The issue is first observed with clang 10.0 bundled with MS Visual Studio 2019 on windows, but later confirmed with clang 7.0.1 on Linux (CentOS 7.7) and with clang 12.0 bundled with Xcode 12.2 on Mac OS.

Here is the minimal reproducible example:

    void test(void)
    {
        __asm
        {
            VPXOR YMM6, YMM6, YMM6
        }
    }

When compiled on windows with

    clang-cl /O2 /FA -c test.cpp

it produces the following assembly (meta-information skipped for clarity)

    #APP
    vpxor   ymm6, ymm6, ymm6
    #NO_APP
    ret

As you can see XMM6 is not preserved even though it is clobbered by vpxor instruction.

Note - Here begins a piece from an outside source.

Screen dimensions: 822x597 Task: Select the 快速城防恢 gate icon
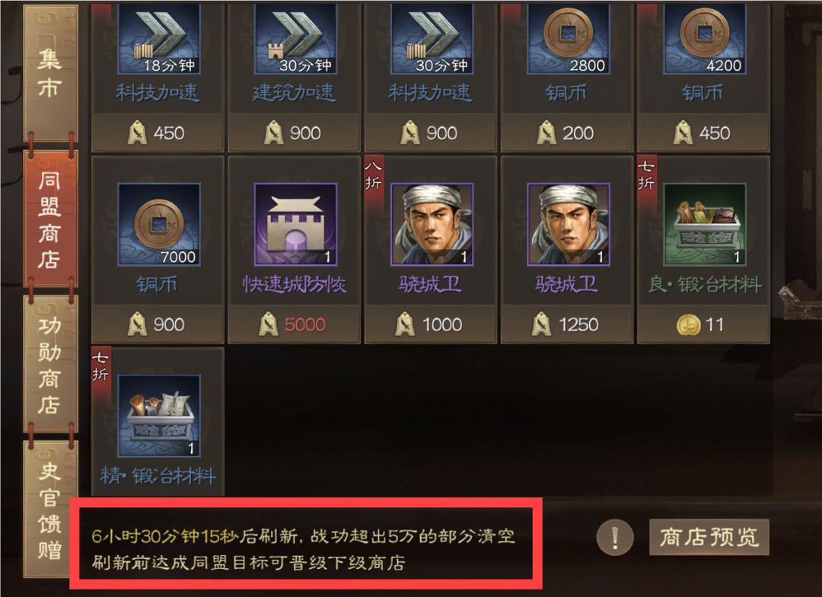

If I pass the -mavx2 flag to the compiler, however

    clang-cl /O2 -mavx2 /FA -c test.cpp

the produced assembly turns into

    sub rsp, 24
    vmovaps xmmword ptr [rsp], xmm6 # 16-byte Spill
    #APP
    vpxor   ymm6, ymm6, ymm6
    #NO_APP
    vmovaps xmm6, xmmword ptr [rsp] # 16-byte Reload
    add rsp, 24
    vzeroupper
    ret

XMM6 is now preserved.

The same issue is present on Linux and Mac OS. However ms_abi must be explicitly stated now:

    void __attribute__((ms_abi)) test(void)
    {
        __asm
        {
            VPXOR YMM6, YMM6, YMM6
        }
    }

Compiling on Linux with

    clang -O2 -fasm-blocks -S test.cpp

produces

    #APP
    vpxor   %ymm6, %ymm6, %ymm6
    #NO_APP
    retq

Compiling with

    clang -O2 -mavx2 -fasm-blocks -S test.cpp

produces

    subq    $24, %rsp
    vmovaps %xmm6, (%rsp)           # 16-byte Spill
    #APP
    vpxor   %ymm6, %ymm6, %ymm6
    #NO_APP
    vmovaps (%rsp), %xmm6           # 16-byte Reload
    addq    $24, %rsp
    vzeroupper
    retq

Compiling on Mac OS with

    /System/Volumes/Data/Applications/Xcode_12.2.app/Contents/Developer/Toolchains/XcodeDefault.xctoolchain/usr/bin/clang -O2 -fasm-blocks -S test.cpp

produces

    pushq   %rbp
    movq    %rsp, %rbp
    ## InlineAsm Start
    vpxor   %ymm6, %ymm6, %ymm6
    ## InlineAsm End
    popq    %rbp
    retq

Compiling with

    /System/Volumes/Data/Applications/Xcode_12.2.app/Contents/Developer/Toolchains/XcodeDefault.xctoolchain/usr/bin/clang -O2 -mavx2 -fasm-blocks -S test.cpp

produces

    pushq   %rbp
    movq    %rsp, %rbp
    subq    $16, %rsp
    vmovaps %xmm6, -16(%rbp)        ## 16-byte Spill
    ## InlineAsm Start
    vpxor   %ymm6, %ymm6, %ymm6
    ## InlineAsm End
    vmovaps -16(%rbp), %xmm6        ## 16-byte Reload
    addq    $16, %rsp
    popq    %rbp
    vzeroupper
    retq

Additional comments and observations.

The issue only happens with Intel-style assembly blocks. Using gcc-style inline assembly and explicitly mentioning the registers in the clobber list produces the correct code.
The real world code, of course, is much more involved and contains cpuid-based branches for avx2 and non-avx2 platforms. That means that we must compile without the -mavx2 switch to support both.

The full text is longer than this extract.